I had cousins growing up, my mother’s sister’s boys, but they were much older and—frankly—had zero interest in a relationship. I once went into a grocery store and waited behind a stocky man with dark, curly hair who was speaking vociferously into his phone. He had paid (never putting the phone down) and was out the door before I realized it was my cousin Don.

A few years ago, John and I took a trip out east to visit my father’s brother, the uncle I’d long thought I would love if I had the chance. And I did. But the better surprise was my baby cousin, Matt, the boy who was born when I was six. Here he was, all grown up! A fine man with a job and a wife and two babies of his own. We were friendly that night: dinner and some conversation, that’s all it was.

But somehow, and I cannot even remember how this happened, Matt’s wife Angie found me just as I was beginning this blog.

Since the day she first contacted me, however it was, she and I have corresponded an average of two or three times a week. She’s incisive and smart and wickedly funny. She adores my cousin—that long-ago baby—openly  and with pure passion after eleven years. Talk about a forever marriage…

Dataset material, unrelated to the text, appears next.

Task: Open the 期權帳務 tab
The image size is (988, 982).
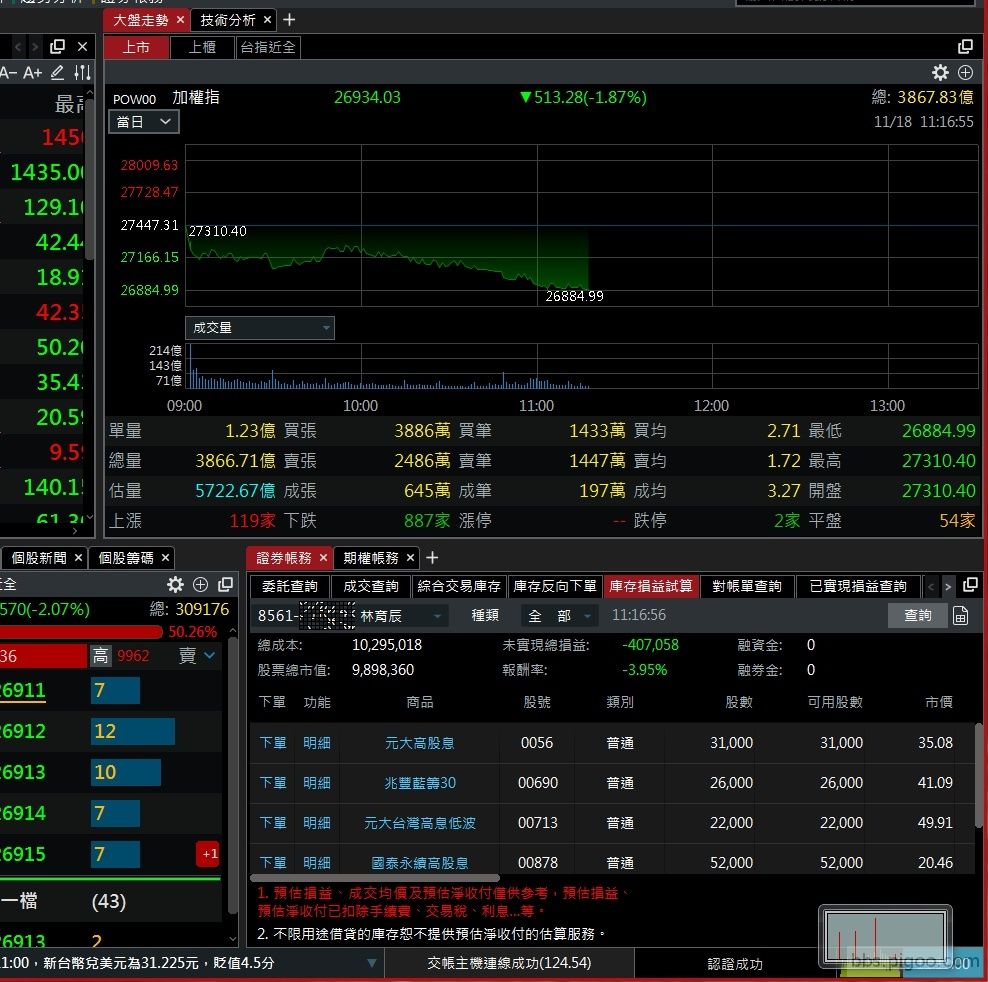Action: [x=370, y=558]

When we announced we were coming to Boston for my agent, Esmond Harmsworth’s, launch party for my novel, Angie invited us to stay. And despite the fact that I had met her in person exactly once, I accepted. Because somehow, this woman felt like my oldest friend. We debated dinner menus and hostess gifts. Then we showed up the other night—John and me and our nearly 18-year-old daughter—and had one of the first honest-to-God family experiences of my life.

I don’t share genes with Angie, and I have only that tenuous first-cousin biological connection with Matt. But it was the same as that evening in Dardanelle, with the ex-wife of my late father-in-law who called me “dear” and told me stories about the baby my husband once was. We sat around Matt and Angie’s table for hours, eating steaks and drinking wine.

Their two boys, ages 6 and 9, joined us for dinner then FELL on our daughter, who was delighted. She spent the rest of the evening dressed up in a safety vest and wig, playing Nerf gun wars with her much-younger cousins, emerging from time to time for a drink of water and to say, “I usually don’t like kids this age but yours, I love.”

At one point, toward the end of the evening, Matt asked about my older son, Andrew, who has autism.

“I’ve never met him,” Matt said. “But I think about him pretty much every day of my life. I just want him to be happy.”

There was a pause and my eyes filled with tears, because here’s the thing: I am absolutely sure that this is true. These people have been living half a continent away from me, carrying bits of my blood and big hunks of my life with them. They have been thinking and wishing and hoping good things for me and my children.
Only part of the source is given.